No idea what the drink in question you are asking about however try drinking some coconut water. It offers much much more rehydration than any of the sports drinks on offer.

It is a bit of an acquired taste but you could add some dilatable juice to it just to take the edge off it but it is a personal thing but in terms of pure re hydration then there isn't much out there that will beat it imo


----------



## Kimo (Jun 7, 2013)

Lucozade doesn't hydrate you at all tbh


----------



## tmitch45 (Jul 29, 2006)

Kimo said:


> Lucozade doesn't hydrate you at all tbh


I was taking a mixture of that Luco for energy and water for hydration at the change of ends but do feel there is something better.


----------



## Mcpx (Mar 15, 2016)

The 'sports' drinks that you are talking about are basically just sugar and water and are probably the cause of your post match headaches/sickness/fatigue. The huge amount of sugar in theses things is giving you a very short term boost of easy to burn energy but then once it's gone your body is having to switch to an alternative fuel which takes longer to access, hence the quick deterioration in your condition.

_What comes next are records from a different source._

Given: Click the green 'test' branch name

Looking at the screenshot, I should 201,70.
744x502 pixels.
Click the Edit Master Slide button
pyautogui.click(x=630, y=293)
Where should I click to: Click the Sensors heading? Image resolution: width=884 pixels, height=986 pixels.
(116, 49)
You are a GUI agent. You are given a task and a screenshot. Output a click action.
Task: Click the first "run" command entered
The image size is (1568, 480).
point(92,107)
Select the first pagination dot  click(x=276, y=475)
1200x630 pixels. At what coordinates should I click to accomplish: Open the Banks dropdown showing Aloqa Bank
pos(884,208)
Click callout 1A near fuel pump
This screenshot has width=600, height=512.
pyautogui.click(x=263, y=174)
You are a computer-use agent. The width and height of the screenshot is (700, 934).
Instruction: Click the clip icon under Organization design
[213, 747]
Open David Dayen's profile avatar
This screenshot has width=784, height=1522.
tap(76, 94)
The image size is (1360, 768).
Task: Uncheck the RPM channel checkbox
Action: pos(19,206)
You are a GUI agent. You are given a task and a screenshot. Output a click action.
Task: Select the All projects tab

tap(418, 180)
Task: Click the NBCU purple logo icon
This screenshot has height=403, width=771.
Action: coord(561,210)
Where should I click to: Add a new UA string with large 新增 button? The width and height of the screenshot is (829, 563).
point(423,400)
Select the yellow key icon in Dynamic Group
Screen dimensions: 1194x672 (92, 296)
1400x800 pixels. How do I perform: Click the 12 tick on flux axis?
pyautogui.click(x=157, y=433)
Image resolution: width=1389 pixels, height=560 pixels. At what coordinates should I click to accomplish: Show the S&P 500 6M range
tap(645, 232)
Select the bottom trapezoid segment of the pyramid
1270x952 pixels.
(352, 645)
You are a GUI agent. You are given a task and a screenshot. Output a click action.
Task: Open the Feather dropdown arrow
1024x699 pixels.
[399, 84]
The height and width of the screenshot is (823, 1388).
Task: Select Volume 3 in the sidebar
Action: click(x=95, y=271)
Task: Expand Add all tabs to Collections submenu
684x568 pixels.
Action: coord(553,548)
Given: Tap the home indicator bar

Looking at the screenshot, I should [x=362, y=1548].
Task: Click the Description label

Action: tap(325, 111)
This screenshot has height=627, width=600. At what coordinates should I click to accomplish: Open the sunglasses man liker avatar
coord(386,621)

Think of it this way, the only time you ever see athletes using sports drinks is in adverts, if you watch the tennis for example you will usually see the players drinking plenty during the breaks and maybe eating a mouthful of fruit now and then. In some endurance events like tennis and football matches the athletes may take isotonic fluids to replace body fluid lost through sweating, these are made up of water mixed with a little salt, a little sugar and maybe some lemon/lime juice to make it palatable, not something you would drink for fun and a long way from commercially available sports drinks.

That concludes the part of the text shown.